Your task: Could you set down exactly the lines in the records below between the line holding "Task: Click the scrollbar up arrow" and the line holding "Sign out of", inclusive?

The input:
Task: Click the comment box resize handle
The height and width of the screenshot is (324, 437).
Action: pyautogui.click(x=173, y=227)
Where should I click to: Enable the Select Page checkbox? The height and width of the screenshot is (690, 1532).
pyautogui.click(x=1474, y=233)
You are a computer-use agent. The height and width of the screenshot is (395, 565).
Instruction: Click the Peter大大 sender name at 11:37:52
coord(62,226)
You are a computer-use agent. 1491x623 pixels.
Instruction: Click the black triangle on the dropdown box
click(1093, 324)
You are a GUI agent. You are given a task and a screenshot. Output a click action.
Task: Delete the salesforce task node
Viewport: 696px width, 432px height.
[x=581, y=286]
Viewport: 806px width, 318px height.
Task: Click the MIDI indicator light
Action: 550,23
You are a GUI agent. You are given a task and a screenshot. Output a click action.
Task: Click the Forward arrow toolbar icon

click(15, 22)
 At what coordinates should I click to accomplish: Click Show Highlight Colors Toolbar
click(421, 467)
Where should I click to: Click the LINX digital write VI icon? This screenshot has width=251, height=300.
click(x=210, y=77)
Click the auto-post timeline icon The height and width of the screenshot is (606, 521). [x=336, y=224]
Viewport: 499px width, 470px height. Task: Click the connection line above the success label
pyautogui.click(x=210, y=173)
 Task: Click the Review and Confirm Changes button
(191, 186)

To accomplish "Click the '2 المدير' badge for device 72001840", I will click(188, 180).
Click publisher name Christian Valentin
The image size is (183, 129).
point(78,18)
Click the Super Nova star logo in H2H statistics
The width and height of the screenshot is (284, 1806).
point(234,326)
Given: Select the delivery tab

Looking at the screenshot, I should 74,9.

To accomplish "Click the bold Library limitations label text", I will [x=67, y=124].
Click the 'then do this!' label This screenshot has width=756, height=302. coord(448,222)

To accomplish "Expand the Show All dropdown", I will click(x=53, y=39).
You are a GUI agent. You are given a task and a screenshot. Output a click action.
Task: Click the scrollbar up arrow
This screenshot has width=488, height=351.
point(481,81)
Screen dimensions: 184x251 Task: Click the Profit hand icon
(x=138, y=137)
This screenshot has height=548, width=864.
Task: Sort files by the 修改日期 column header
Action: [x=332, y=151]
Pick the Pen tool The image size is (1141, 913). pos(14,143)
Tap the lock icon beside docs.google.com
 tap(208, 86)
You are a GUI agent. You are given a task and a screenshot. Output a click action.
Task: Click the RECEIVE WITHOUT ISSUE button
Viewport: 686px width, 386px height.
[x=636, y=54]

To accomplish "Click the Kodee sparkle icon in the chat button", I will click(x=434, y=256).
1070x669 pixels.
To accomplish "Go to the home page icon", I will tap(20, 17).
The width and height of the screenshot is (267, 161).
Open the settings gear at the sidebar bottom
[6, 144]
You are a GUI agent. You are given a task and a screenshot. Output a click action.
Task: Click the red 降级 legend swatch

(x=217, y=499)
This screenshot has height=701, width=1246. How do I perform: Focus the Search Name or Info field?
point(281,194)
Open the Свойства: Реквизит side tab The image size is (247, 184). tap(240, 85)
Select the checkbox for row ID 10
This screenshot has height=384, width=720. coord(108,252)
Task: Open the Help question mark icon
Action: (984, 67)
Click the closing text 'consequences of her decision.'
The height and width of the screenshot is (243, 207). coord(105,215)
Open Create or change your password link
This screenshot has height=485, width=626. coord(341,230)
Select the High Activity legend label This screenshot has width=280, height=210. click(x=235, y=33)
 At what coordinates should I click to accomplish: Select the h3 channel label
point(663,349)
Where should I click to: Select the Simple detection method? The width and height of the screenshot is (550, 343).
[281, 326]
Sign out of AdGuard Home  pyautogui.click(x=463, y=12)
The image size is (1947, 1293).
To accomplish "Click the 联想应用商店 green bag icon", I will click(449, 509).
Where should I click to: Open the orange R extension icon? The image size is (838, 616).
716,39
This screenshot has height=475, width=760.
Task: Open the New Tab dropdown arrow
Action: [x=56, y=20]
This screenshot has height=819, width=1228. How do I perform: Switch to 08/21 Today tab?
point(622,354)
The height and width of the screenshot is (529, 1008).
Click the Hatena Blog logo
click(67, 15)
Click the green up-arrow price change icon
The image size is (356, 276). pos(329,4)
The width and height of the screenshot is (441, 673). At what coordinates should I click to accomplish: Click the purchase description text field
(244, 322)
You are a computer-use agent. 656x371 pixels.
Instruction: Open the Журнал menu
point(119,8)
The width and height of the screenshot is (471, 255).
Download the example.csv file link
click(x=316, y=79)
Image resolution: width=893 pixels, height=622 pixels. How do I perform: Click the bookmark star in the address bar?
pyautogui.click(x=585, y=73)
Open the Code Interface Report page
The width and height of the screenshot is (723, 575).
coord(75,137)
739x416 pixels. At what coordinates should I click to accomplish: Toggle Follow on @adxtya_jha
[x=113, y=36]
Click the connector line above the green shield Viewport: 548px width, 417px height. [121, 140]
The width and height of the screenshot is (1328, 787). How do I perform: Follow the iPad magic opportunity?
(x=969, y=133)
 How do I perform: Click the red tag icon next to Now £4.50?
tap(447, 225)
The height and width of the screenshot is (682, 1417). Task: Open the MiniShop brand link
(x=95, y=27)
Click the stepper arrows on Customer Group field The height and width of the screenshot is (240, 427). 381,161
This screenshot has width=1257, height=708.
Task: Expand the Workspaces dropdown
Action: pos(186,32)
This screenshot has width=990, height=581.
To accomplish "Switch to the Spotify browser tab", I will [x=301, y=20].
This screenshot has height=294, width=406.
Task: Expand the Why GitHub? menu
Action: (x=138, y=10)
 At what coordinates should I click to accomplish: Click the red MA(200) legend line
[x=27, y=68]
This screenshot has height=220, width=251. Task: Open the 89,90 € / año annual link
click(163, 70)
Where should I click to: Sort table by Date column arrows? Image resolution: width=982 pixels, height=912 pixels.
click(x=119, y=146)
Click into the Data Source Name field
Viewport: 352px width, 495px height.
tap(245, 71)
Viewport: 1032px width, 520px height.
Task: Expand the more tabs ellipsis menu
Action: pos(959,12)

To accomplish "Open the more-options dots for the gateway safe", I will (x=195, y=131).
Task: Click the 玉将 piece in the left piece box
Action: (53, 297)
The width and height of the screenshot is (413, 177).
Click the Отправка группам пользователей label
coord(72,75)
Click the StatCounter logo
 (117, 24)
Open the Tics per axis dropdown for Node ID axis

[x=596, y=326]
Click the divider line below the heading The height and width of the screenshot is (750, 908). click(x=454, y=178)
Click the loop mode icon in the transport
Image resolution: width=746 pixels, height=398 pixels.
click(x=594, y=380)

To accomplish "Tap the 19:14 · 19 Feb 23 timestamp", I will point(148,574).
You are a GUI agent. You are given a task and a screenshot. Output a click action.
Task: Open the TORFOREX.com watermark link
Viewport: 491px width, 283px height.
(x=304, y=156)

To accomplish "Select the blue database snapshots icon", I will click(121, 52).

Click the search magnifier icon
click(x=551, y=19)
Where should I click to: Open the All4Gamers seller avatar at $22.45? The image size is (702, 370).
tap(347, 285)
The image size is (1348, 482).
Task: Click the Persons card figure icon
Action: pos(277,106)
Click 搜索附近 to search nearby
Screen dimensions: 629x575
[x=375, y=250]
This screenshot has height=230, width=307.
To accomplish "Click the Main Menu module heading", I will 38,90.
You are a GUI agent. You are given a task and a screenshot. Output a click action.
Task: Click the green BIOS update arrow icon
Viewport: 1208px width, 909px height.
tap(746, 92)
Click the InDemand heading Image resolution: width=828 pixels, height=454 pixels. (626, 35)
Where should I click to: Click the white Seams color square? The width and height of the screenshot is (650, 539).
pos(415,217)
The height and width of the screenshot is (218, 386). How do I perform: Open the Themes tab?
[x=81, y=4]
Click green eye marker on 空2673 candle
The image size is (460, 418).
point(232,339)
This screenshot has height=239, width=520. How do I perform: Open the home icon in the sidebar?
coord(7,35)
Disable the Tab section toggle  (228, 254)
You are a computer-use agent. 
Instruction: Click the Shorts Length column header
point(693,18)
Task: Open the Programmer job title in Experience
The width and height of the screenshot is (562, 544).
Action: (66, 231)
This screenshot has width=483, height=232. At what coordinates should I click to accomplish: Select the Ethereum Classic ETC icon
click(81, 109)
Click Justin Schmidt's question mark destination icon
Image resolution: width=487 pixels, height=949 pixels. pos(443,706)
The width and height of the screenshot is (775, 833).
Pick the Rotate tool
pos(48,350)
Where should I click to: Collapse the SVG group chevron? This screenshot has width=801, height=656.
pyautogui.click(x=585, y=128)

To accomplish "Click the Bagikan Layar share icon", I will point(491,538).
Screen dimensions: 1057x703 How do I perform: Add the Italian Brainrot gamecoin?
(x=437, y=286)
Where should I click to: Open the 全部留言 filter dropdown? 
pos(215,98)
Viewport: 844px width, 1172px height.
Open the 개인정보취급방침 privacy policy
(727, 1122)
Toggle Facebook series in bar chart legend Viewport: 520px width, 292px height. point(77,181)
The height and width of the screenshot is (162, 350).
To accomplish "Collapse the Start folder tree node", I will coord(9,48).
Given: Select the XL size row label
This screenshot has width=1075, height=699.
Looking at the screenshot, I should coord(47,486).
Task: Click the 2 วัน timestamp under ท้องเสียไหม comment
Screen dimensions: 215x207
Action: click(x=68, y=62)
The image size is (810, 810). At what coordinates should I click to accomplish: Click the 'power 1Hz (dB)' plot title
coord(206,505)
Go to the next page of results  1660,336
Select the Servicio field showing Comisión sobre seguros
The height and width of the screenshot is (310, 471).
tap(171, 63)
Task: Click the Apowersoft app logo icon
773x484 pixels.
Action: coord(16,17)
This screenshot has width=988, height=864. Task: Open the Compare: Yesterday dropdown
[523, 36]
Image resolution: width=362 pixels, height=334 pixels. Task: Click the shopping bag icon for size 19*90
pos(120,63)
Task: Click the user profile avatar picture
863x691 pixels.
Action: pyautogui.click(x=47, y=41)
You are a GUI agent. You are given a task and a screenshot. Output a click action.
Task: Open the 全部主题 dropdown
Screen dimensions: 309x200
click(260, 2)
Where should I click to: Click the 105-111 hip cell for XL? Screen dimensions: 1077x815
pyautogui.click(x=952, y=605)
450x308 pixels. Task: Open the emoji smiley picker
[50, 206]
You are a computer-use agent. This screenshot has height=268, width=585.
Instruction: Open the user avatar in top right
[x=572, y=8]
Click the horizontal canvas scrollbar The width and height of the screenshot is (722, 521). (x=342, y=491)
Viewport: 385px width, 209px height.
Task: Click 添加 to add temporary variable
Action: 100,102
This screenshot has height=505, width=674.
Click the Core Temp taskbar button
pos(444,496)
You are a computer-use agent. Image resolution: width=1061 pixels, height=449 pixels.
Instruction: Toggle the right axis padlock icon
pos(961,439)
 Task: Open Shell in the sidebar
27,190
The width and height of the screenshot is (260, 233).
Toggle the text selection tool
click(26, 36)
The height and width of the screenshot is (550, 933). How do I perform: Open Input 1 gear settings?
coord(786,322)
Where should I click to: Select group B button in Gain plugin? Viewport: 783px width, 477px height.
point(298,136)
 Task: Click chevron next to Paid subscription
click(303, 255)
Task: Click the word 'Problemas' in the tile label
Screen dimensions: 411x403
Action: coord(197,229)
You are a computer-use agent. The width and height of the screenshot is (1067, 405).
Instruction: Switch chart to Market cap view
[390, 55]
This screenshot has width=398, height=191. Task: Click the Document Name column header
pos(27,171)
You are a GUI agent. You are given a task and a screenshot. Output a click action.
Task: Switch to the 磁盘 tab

Reply to the exercise:
Task: Click the scrollbar up arrow
This screenshot has width=488, height=351.
point(481,81)
Screen dimensions: 184x251 Task: Click the Profit hand icon
(x=138, y=137)
This screenshot has height=548, width=864.
Task: Sort files by the 修改日期 column header
Action: [x=332, y=151]
Pick the Pen tool The image size is (1141, 913). pos(14,143)
Tap the lock icon beside docs.google.com
 tap(208, 86)
You are a GUI agent. You are given a task and a screenshot. Output a click action.
Task: Click the RECEIVE WITHOUT ISSUE button
Viewport: 686px width, 386px height.
[x=636, y=54]

To accomplish "Click the Kodee sparkle icon in the chat button", I will click(x=434, y=256).
1070x669 pixels.
To accomplish "Go to the home page icon", I will tap(20, 17).
The width and height of the screenshot is (267, 161).
Open the settings gear at the sidebar bottom
[6, 144]
You are a GUI agent. You are given a task and a screenshot. Output a click action.
Task: Click the red 降级 legend swatch

(x=217, y=499)
This screenshot has height=701, width=1246. How do I perform: Focus the Search Name or Info field?
point(281,194)
Open the Свойства: Реквизит side tab The image size is (247, 184). tap(240, 85)
Select the checkbox for row ID 10
This screenshot has height=384, width=720. coord(108,252)
Task: Open the Help question mark icon
Action: (984, 67)
Click the closing text 'consequences of her decision.'
The height and width of the screenshot is (243, 207). coord(105,215)
Open Create or change your password link
This screenshot has height=485, width=626. coord(341,230)
Select the High Activity legend label This screenshot has width=280, height=210. click(x=235, y=33)
 At what coordinates should I click to accomplish: Select the h3 channel label
point(663,349)
Where should I click to: Select the Simple detection method? The width and height of the screenshot is (550, 343).
[281, 326]
Sign out of AdGuard Home  pyautogui.click(x=463, y=12)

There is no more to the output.